[Opening PROVIDED TEXT section]

What if I have dyslexic child? Or or an autistic child? Or Aspergers child? The complex interplay of under use/over use of words/languages/topics and the mixing up of social cues being nerve wracking enough for a parent of special needs child, what purpose do these maybe wise but plain inconsiderate sayings have? Is the entire network of people around a special needs child/individual to be ignored when talking of the human mind? Do they know the courage, strength and peace a parent derives from the thought of the unfettered mind of their special needs child?

Such a statement would infuriate me, it still does, and that the fact it came out of a philosopher’s mind bemuses me. That it is repeated by sane people is awesome.

Why would a philosopher imagine a world filled with ideal people? The world does include people who do not speak languages,or process and deliver language in ways that are not ideal, exact or nuanced and if they are numerically small as compared to the rest, it does not mean that they don’t exists. Or that their minds automatically becomes a zilch. Give me a philosopher who can think of the world of ‘not ideal’ people, I might listen a little more patiently.

—–

These days I am often forced to face the lack of my education in liberal arts. It comes to me in the form of names and sayings, that seems to for ever roll of the people’s tongues, mostly Indians I occasionally pass by on the web. I always had the knack for dropping off information that’s not needed, which is handy as my work drowns me with excess information. So I hit wiki check out the names and go on with my life. But these names are usually philosophers and they come at me for a particular comment I made, and I am usually shooting from the hip, meaning just reacting to the facts presented.  So I get weary with this kind of conversation and actually start to read these dead guys writings, hoping to see what connection if any they have to these conversations.

If all the answers were in the books, why blog, just go read it and imagine the world is free of problems or niceness. Incidentally, these names always belong to the ‘civilized’ western hemisphere for whatever reason. I don’t run into people who counter arguments with the  Chinese or Latin American viewpoint, which one would think is more natural and obvious, since we for most part belong to the not so ‘civilized’ parts of the world and commonalities must be greater between Indian and developing country’s thinking and experiences. I am beginning to conclude that just like my field -Science is a western enterprise everything else in Indian thought from thinkers, academics and bloggers are tightly hinged to thoughts that emanates from the whites. No matter how irrelevant, the condition has to be twisted to fit the whites theory. It is bad enough that my area of science has little significance to the problems of my people, to think that the humanities and social sciences are also plagued with the same problems -is something that is coming as a shock to me, often it feels like why bother with this on the Indian blogs, I might as well go and attend the living white philosphers theorizing away –  which I do every now and then, go there without expectation that they are aware of my part of the world and its issues and come feeling a little more informed about another society. Why bother having conversations with Indians, if they throw names and philosophies that I can listen to live, just a walk down from my workspace. I read Indian blogs, (half a dozen or so) to learn and share the Indian experience and instead come back learning about the white neighborhood that I live in. Strange. Sad. Funny.

From science I pick threads that have meaning and impact on the Indian way of life and search for parts that can be useful. Occasionally  I find them in applied sciences, but it is only a framework to help look at the ground realities, reshaping those principles may work but I am not all convinced that it can ever substitute reasoning input by the actual user. The Indian.

Too lazy, too tired to give examples. BUT this is a giant problem for me with the internet-speak.

[Closing PROVIDED TEXT section]
[Opening THE DATA section]

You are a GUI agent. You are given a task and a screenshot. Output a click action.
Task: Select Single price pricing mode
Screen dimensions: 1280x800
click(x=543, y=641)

[Closing THE DATA section]

▸ TASK SET
[a] In the blog post, how many Indian blogs does the writer say they read?
[b] Please say whether each statement agrees with the blog post, answering yes or no and quoting the words from the post that decide it.
(i) The writer says their work floods them with more information than they need.
(ii) The writer often meets people who counter arguments with a Chinese or Latin American viewpoint.
(iii) The writer's own field is science.

▸ TASK RESULTS
[a] Half a dozen or so.

[b]
(i) Yes: "my work drowns me with excess information"
(ii) No: "I don’t run into people who counter arguments"
(iii) Yes: "my field -Science is a western enterprise"